The Maka Central-1 discovery has the potential to bring more than US$50m in revenue per year to the Surinamese Government if it sees similar success to Guyana’s Stabroek, according to leading data and analytics company GlobalData.
Gregory Bosunga, Oil and Gas Analyst at GlobalData, said due to a lack of onshore processing and export infrastructure in the Guyana-Suriname Basin, development through a floating production storage and offloading (FPSO) unit will be the most optimal option. “Maka Central reservoirs are located at the same level as the nearby Stabroek play – around 400 feet – so it is reasonable to assume a potential of 300 million barrels of gross recoverable oil,” he said.

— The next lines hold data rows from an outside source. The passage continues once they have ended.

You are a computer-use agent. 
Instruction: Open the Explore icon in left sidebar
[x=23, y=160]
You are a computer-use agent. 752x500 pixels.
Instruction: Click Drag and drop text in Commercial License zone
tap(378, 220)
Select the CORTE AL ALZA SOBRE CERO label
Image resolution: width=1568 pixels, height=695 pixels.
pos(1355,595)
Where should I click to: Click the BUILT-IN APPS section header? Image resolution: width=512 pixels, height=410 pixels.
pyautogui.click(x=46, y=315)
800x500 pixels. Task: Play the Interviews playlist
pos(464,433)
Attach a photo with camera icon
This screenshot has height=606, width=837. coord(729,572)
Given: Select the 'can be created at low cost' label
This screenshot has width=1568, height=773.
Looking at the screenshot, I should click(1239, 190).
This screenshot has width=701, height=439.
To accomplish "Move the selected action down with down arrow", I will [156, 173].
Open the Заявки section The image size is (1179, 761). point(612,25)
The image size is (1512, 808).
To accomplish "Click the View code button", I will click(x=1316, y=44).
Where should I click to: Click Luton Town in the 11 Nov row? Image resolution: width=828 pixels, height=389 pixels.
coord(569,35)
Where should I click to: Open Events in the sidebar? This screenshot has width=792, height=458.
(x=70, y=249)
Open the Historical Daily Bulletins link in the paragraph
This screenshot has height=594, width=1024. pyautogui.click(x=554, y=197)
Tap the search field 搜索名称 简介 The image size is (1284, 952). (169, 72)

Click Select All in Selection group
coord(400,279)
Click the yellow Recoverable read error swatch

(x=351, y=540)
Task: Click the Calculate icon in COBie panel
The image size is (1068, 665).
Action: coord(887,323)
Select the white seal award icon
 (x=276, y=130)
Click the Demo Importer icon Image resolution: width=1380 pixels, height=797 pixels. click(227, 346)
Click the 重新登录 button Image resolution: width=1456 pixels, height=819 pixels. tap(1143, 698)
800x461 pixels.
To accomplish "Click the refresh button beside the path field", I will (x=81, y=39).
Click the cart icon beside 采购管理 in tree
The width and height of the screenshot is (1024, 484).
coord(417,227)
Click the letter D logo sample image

“Assuming there will be similar development and operating costs to Liza Phase 1, to breakeven from the estimated total costs of US$7.2bn, Maka Central will need minimum recoverable resources of 213 million barrels of oil equivalent at oil prices of US$56 per barrel,” Bosunga stated.
UK-based global energy consultancy group Wood Mackenzie has said based on its estimate Maka Central-1 contains 300 million barrels of oil, 150 million barrels of condensate and 1.4 trillion cubic feet of gas.
Block 58 comprises 1.4 million acres and offers significant potential beyond the discovery at Maka Central. Seven distinct play types, and more than 50 prospects, have been identified. However, although initial indicators are encouraging, such expectation could be premature. A comprehensive exploratory program over this large block with further drilling and testing needs to be carried out to appraise the resources and productivity of the reservoirs.
“It is far too early to know whether this new discovery by Apache and Total might eventually bring a similar positive financial impact for Suriname as the Stabroek block is expected to do for Guyana,” he pointed out.
Nonetheless, Bosunga said the initial indicators are encouraging and it is worth noticing that Apache has the ability to retain the entirety of Block 58 with no relinquishment requirements until June of 2026.
On January 7, Apache announced that it had made a significant oil discovery at the Maka Central-1 well using the drillship Noble Sam Croft. The well successfully tested for the presence of hydrocarbons in multiple stacked targets in the upper Cretaceous-aged Campanian and Santonian intervals and encountered both oil and gas condensate.